◆ Task directions ◆
Write the listing out again exactly as it stands, with no images.
___
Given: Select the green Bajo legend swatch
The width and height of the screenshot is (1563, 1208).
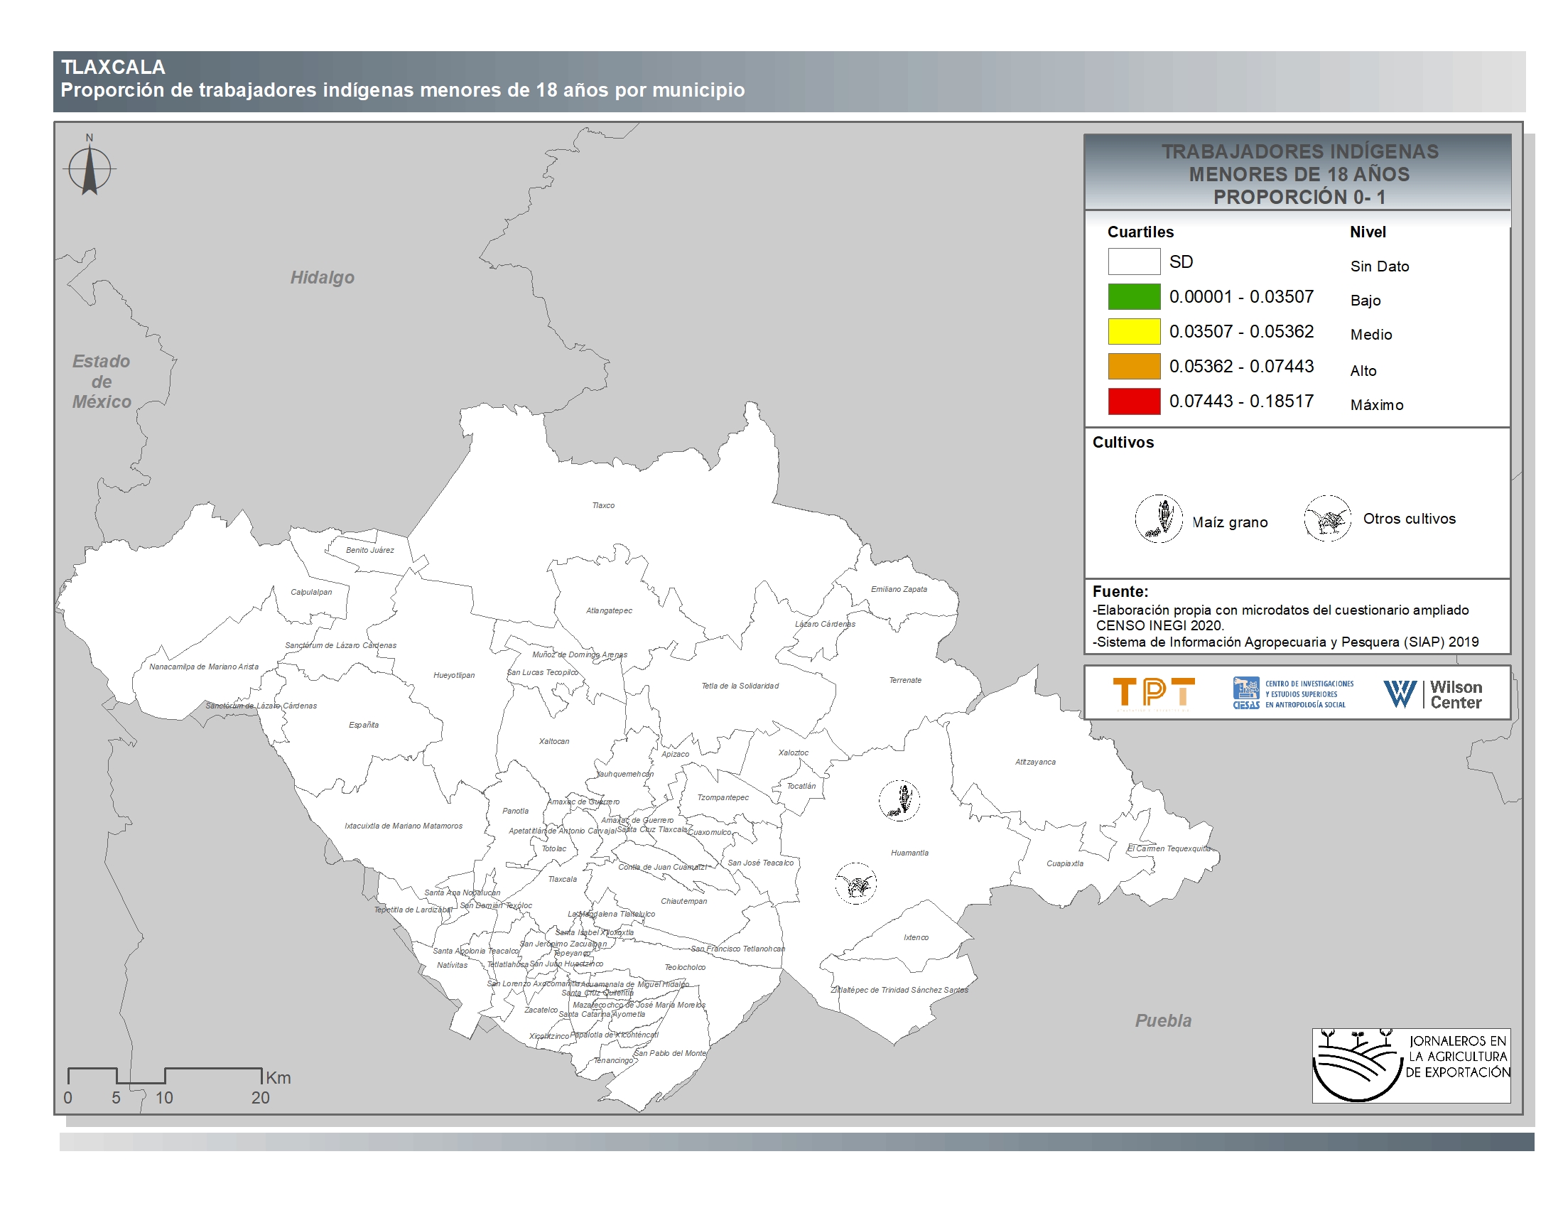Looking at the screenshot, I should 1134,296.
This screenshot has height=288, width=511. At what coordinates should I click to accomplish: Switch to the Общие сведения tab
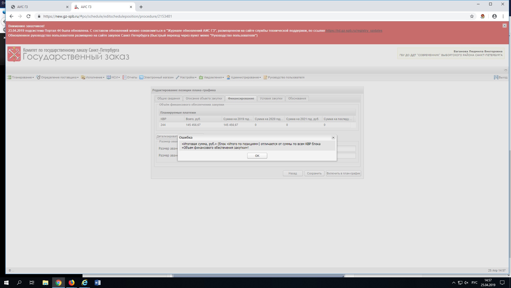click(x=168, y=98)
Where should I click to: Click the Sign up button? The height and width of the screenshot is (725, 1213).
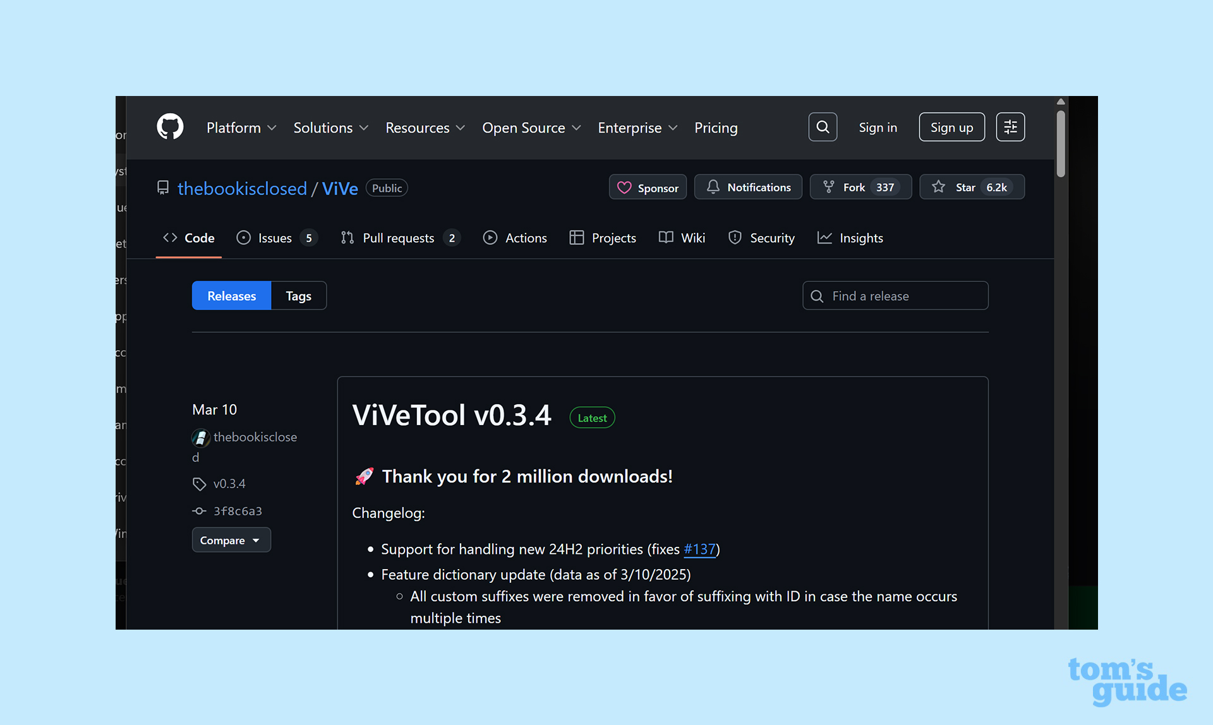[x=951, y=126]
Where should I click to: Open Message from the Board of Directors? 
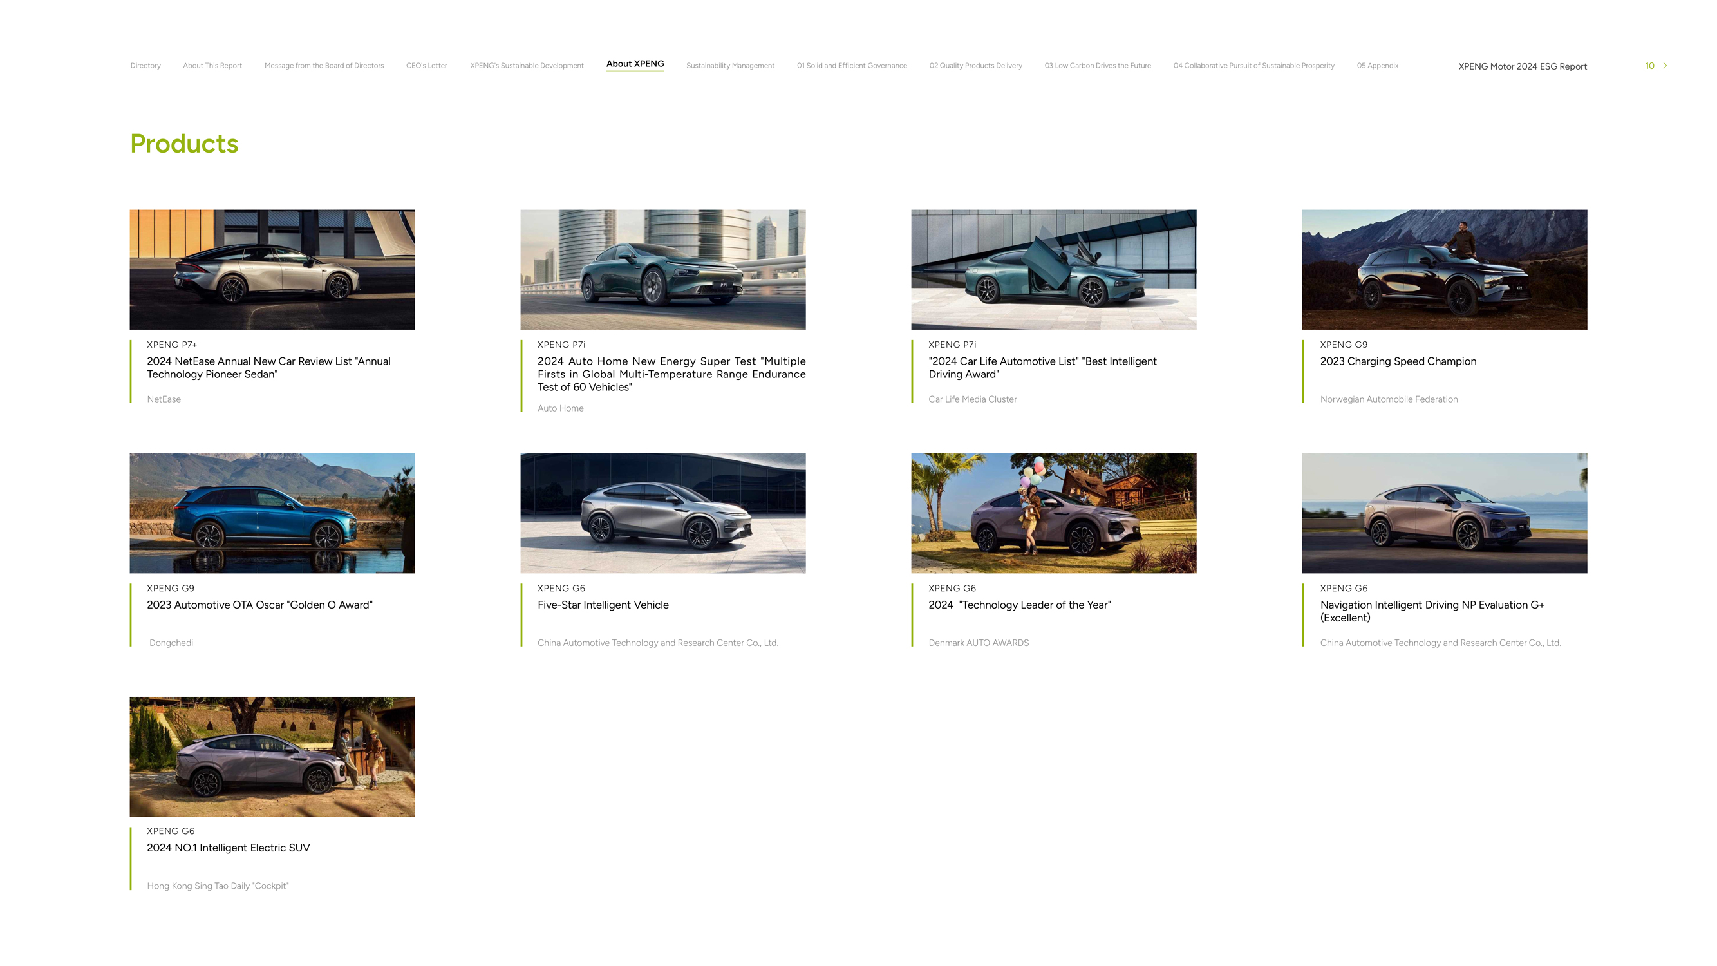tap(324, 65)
___
◆ Answer for this exercise ◆
Given: Select the green Bajo legend swatch
The width and height of the screenshot is (1563, 1208).
Looking at the screenshot, I should 1134,296.
This screenshot has height=288, width=511. At what coordinates should I click to accomplish: Switch to the Общие сведения tab
click(x=168, y=98)
Where should I click to: Click the Sign up button? The height and width of the screenshot is (725, 1213).
[x=951, y=126]
Where should I click to: Open Message from the Board of Directors? 
tap(324, 65)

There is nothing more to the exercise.